BAGHDAD: Iraq on Monday mourned the loss of Lamia Al-Gailani, a beloved archaeologist who helped rebuild the Baghdad museum after it was looted following the 2003 US-led invasion to oust Saddam Hussein.
Al-Gailani, who died in Amman, Jordan, on Friday at the age of 80, was one of Iraq’s first women to excavate the country’s archaeological heritage.
Relatives, colleagues, and cultural officials on Monday gathered at Baghdad’s National Museum, the country’s leading museum, to pay their respects before moving her remains to the Qadiriyyah mosque for prayers and later interment.
A devotee of her country’s heritage, Al-Gailani lent her expertise to restore relics stolen from the museum for its reopening in 2015. She also championed a new antiquities museum for the city of Basra, which opened in 2016.

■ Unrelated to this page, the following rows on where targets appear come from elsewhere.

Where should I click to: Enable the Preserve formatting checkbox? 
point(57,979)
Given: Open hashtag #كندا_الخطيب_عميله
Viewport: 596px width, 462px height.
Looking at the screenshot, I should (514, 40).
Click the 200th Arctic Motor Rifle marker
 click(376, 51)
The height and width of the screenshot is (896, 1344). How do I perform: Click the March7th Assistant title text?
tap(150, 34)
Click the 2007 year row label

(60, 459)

“She was very keen to communicate on the popular level and make archaeology accessible to ordinary people,” said her daughter, Noorah Al-Gailani, who curates the Islamic civilizations collection at the Glasgow Museum in Scotland.

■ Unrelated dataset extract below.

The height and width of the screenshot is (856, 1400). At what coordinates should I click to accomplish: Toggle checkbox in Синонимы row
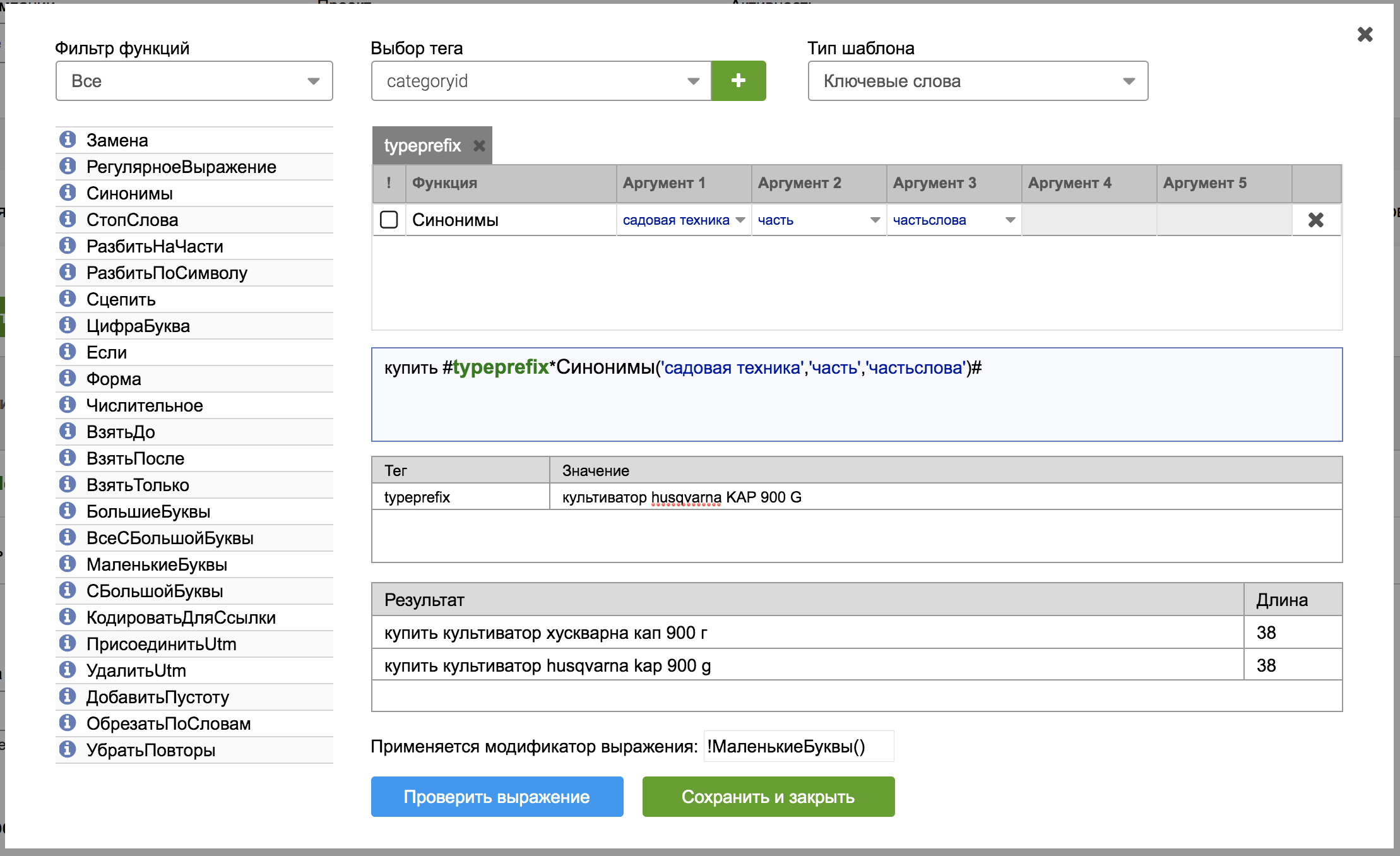click(389, 220)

“It is a big loss, the passing of Dr. Lamia Al-Gailaini, who played a great role in the field of archaeology, even before 2003,” said the deputy minister of culture, Qais Hussein Rashid.
The restored collection at the National Museum included hundreds of cylinder seals, the subject of Al-Gailani’s 1977 dissertation at the University of London. These were engraved surfaces used to print cuneiform impressions and pictographic lore onto documents and surfaces in ancient Mesopotamia, now present-day Iraq.
Still, thousands of artefacts remain missing from the museum’s collection, and Al-Gailani bore the grief of watching her country’s rich heritage suffer unfathomable levels of looting and destruction in the years after Saddam’s ouster.
“I wish it was a nightmare and I could wake up,” she told the BBC in 2015, when Daesh militants bulldozed relics at the ancient Assyrian city of Nimrud near present-day Mosul.
Born in Baghdad in 1938, Al-Gailani studied at the University of Cambridge in Britain before finding work as a curator at the National Museum in 1960. It was her first job in archaeology, her daughter said.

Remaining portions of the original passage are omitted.